É provavelmente proposital a omissão no projeto das especificidades das pesquisas na área das Ciências Humanas, que, em diálogo com os movimentos sociais, possibilitam compreender a história da formação social brasileira, recolheram dados e sistematizaram informações acerca das desigualdades sociais, do racismo estrutural e desigualdade de gênero da sociedade, entre outros avanços. Tais pesquisas contribuíram para proposição de políticas públicas, como a lei das cotas raciais e sociais nas IFES. Mais tarde, forneceram informações para políticas de assistência estudantil que foram responsáveis por garantir a permanência dos estudantes.

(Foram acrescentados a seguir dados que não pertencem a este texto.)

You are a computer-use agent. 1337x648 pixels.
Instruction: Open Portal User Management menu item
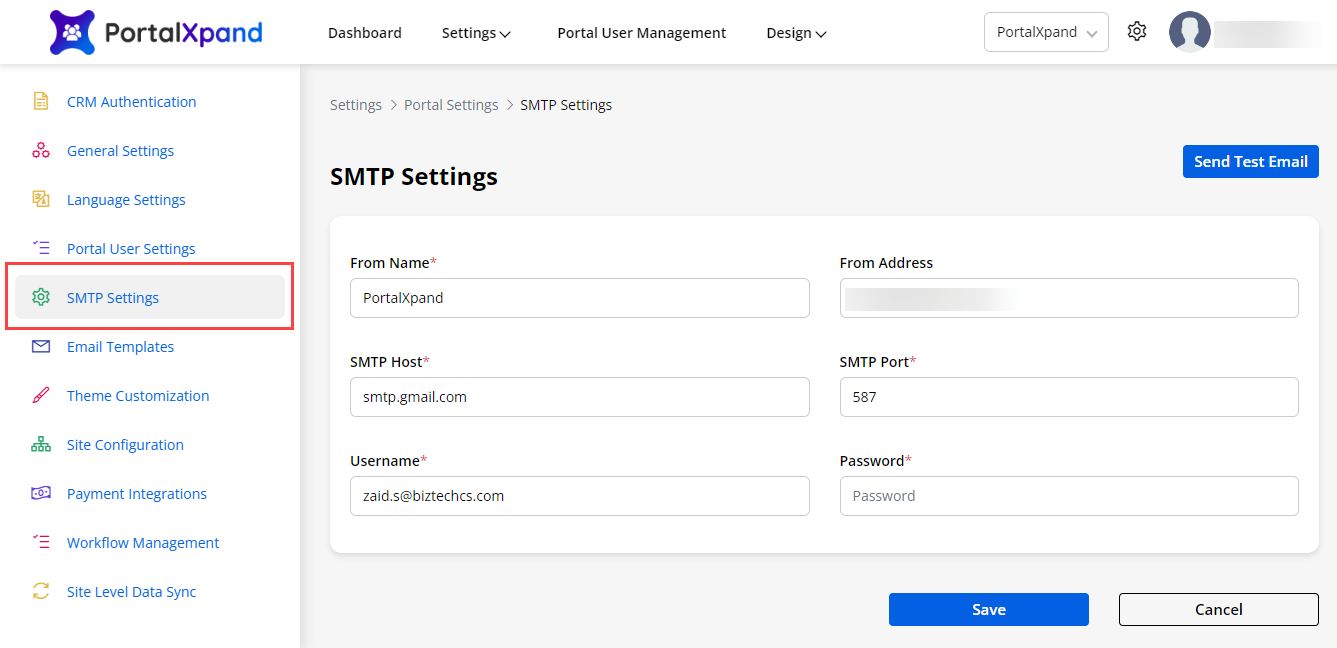point(641,33)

Na lógica mercadológica do Future-se, esse tipo de pesquisa não merece financiamento.
Fim da gratuidade constitucional do ensino público como alternativa implícita
O primeiro questionamento ao projeto, diante do espírito privatizante que o informa, foi sobre a possível cobrança de mensalidade aos estudantes, que é uma alternativa que está implícita ao texto e, sobretudo, à apresentação do projeto – todas as universidades estrangeiras citadas como modelo cobram mensalidades. Diante da explícita proibição no texto constitucional (CF artigo 206, inciso IV), que garante a gratuidade do ensino público em estabelecimentos oficiais, o Future-se se apega à recente e controversa decisão do STF, que permitiu cobrança de mensalidade em curso de pós-graduação lato sensu para listar essa modalidade como uma das fontes de receitas previstas do fundo “de autonomia financeira das IFES” – (artigo 23, inciso h).

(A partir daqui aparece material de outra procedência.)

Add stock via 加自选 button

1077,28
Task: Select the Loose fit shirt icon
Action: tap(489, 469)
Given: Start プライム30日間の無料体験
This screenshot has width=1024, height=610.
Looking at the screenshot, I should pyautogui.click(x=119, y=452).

Foi exatamente o caráter empresarial de certos cursos de pós-graduação lato sensu denominados “MBA” aplicados, oferecidos muitas vezes de forma condensada e em convênio com entidades privadas, que fundamentou a justificativa da deliberação do STF de permitir a cobrança, apesar do texto constitucional, já que seriam cursos que passariam ao largo do caráter acadêmico das pós-graduações tradicionais. Essa mesma justificativa poderia ser utilizada para cobrar mensalidades de novos cursos que buscassem se harmonizar com o espírito do Future-se, tornando-se mais atrativos para os modelos que o projeto louva como rentáveis para as parcerias público-privadas, capazes de gerar receita para engrossar o fundo financeiro, especialmente na hipótese de não se confirmar o “espírito generoso” que está sendo suposto em investidores do mercado financeiro.

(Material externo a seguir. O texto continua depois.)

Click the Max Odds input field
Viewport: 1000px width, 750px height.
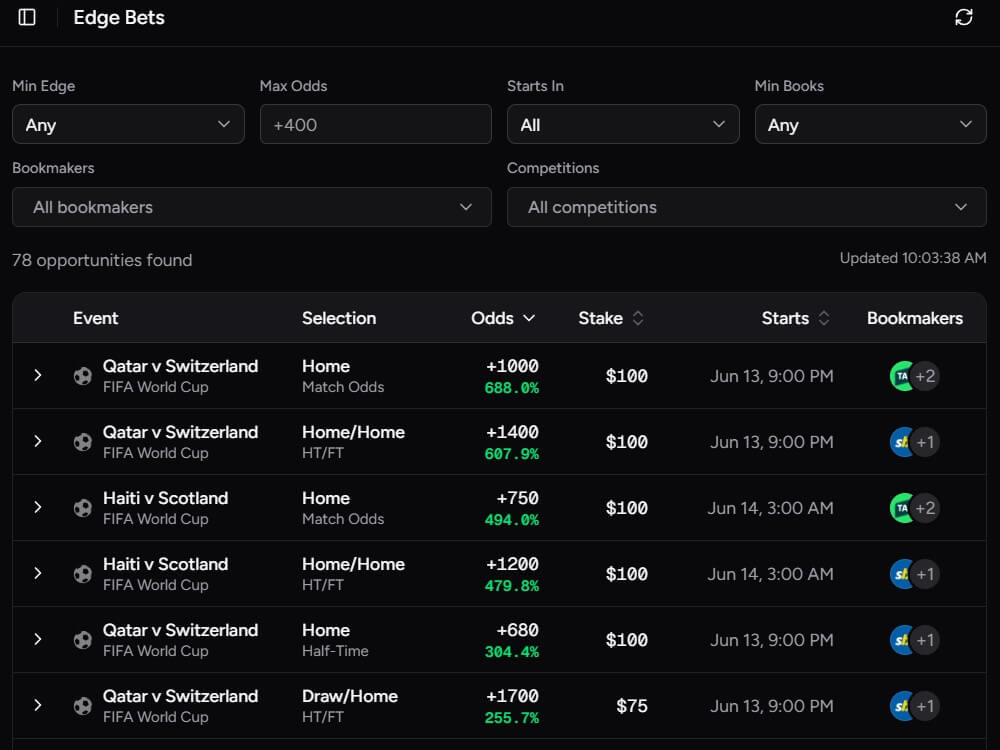point(375,124)
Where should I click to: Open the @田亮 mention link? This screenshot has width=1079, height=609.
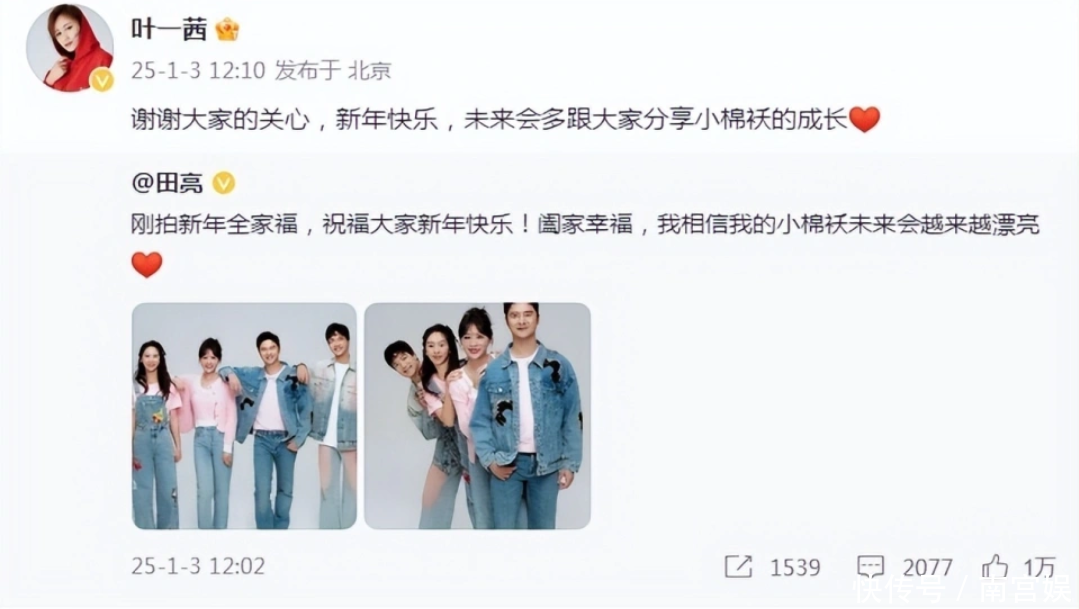click(167, 183)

Essa cobrança, limitada no projeto aos cursos lato sensu, se configuraria como uma tática paliativa de obtenção de receitas, enquanto o governo em curso não concretiza o que já adiantou na campanha eleitoral e vem ameaçando em diversos momentos: uma proposta de emenda constitucional para instituir a cobrança de mensalidades em todos os cursos de graduação e pós-graduação das IFES. Apesar do “otimismo ingênuo” que perpassa todo o projeto, nenhum antecedente na nossa história é capaz de sustentar a hipótese de que um fundo financeiro voltado a subvencionar educação e pesquisa, num país de capitalismo dependente, possa ter viabilidade suficiente para liberar o Estado dessa obrigação, mesmo que em parte. Por mais que os ditames de mercado presidam a elaboração e aprovação de projetos nesse novo ideal, os produtos financiados não têm como obter potencial para concorrer com remuneração proporcionada pelas exorbitantes taxas de juros do mercado financeiro no Brasil. Por esses motivos não é possível afastar a hipótese de que o ensino público e gratuito, a despeito de suas atuais garantias constitucionais, está sob risco direto diante do apregoado Future-se.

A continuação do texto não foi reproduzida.